• _Exercise goal_
Give exactly the lines from the one with "At what coordinates" through the final line of the listing below, both included, leaving out any pictures.

• _Extracted data_

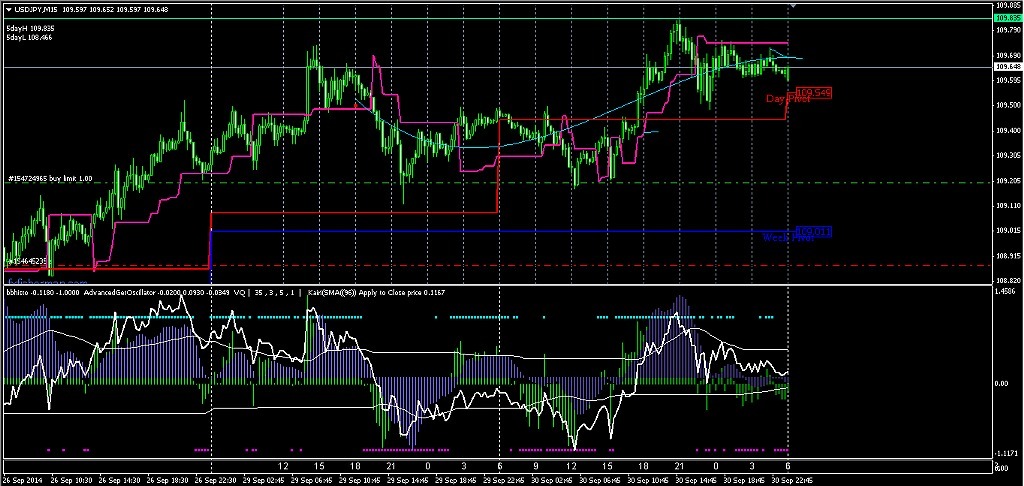1024x486 pixels.
Task: Click the blue Week Pivot horizontal line
Action: tap(500, 231)
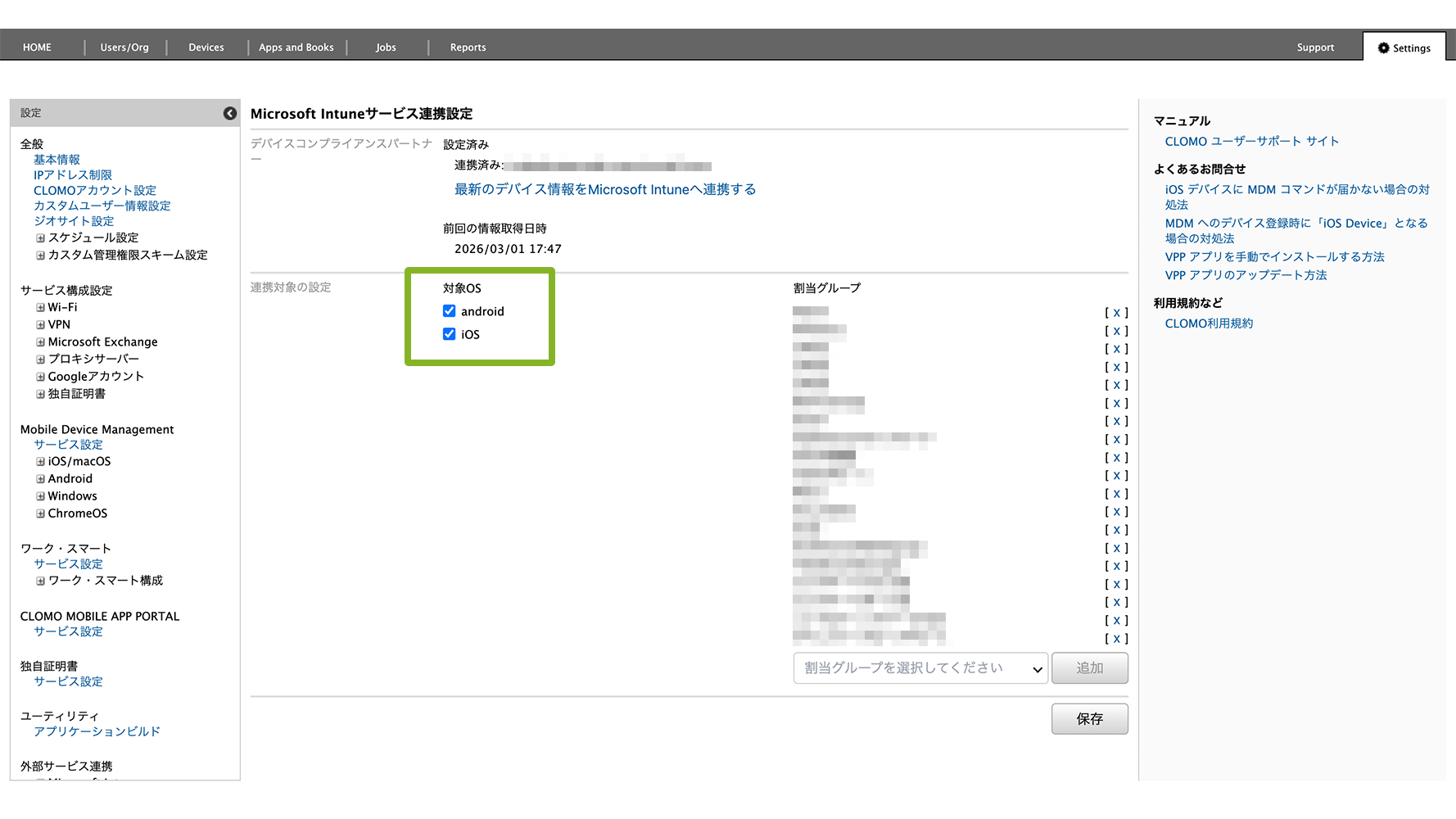The width and height of the screenshot is (1456, 819).
Task: Go to the Devices tab
Action: pos(206,48)
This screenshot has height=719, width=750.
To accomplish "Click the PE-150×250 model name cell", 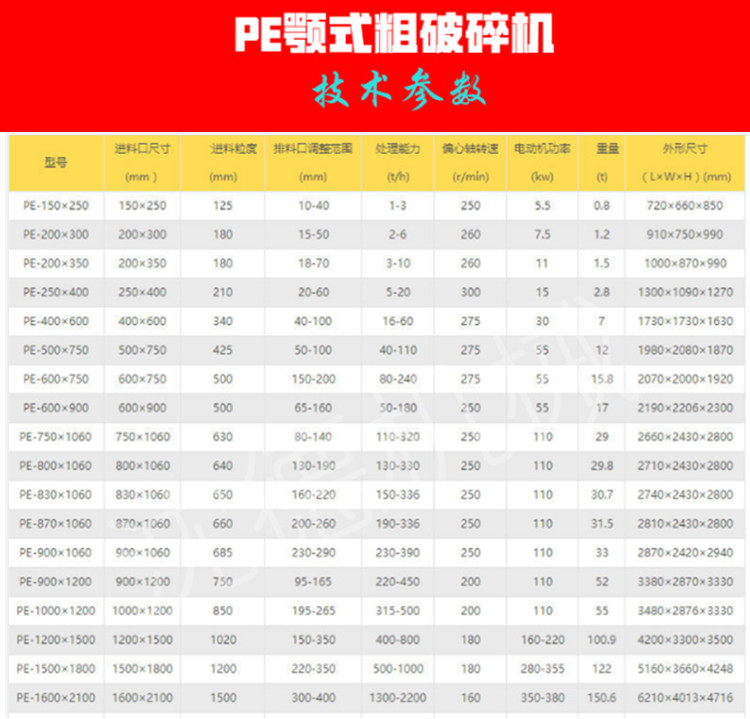I will (x=56, y=205).
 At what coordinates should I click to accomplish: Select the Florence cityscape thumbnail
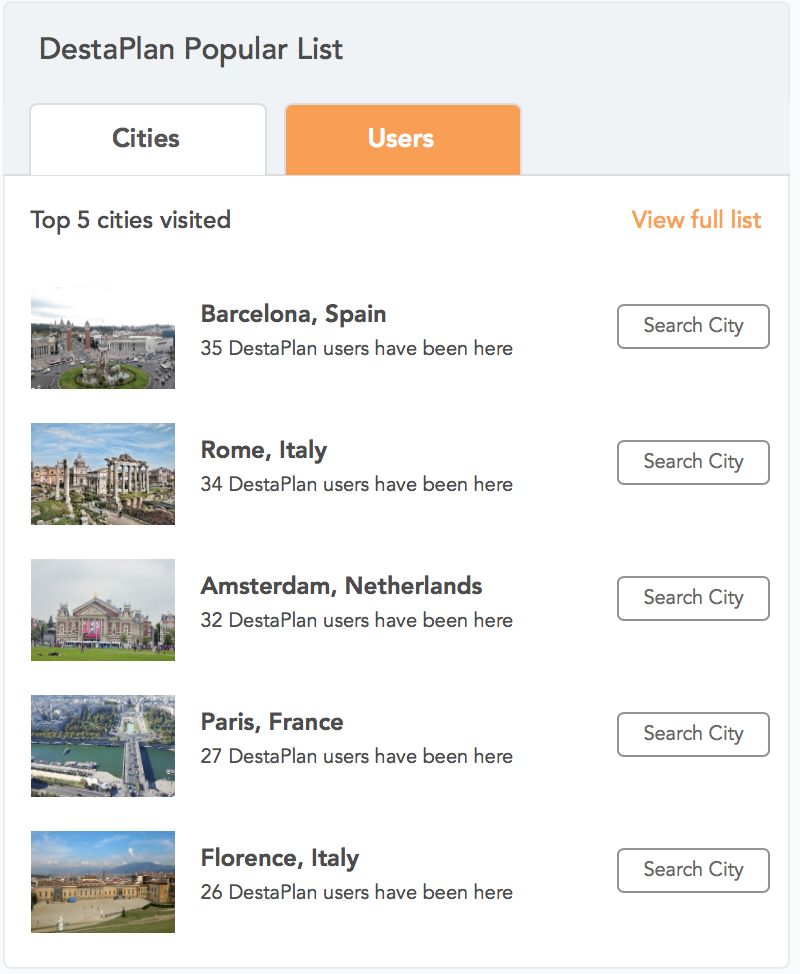(103, 882)
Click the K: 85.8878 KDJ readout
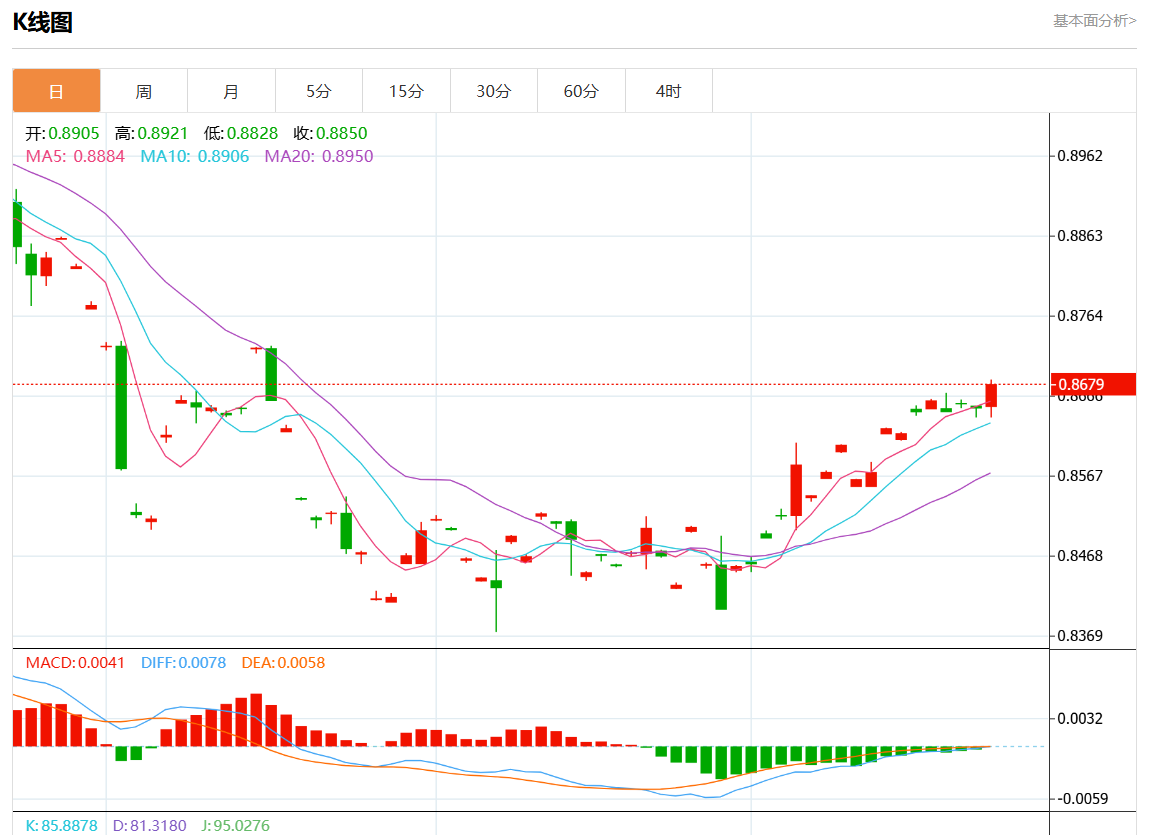The height and width of the screenshot is (835, 1151). pyautogui.click(x=62, y=826)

• _Solution for this task_
 At what coordinates should I click to accomplish: Select the Florence cityscape thumbnail
(103, 882)
Click the K: 85.8878 KDJ readout
The height and width of the screenshot is (835, 1151). pyautogui.click(x=62, y=826)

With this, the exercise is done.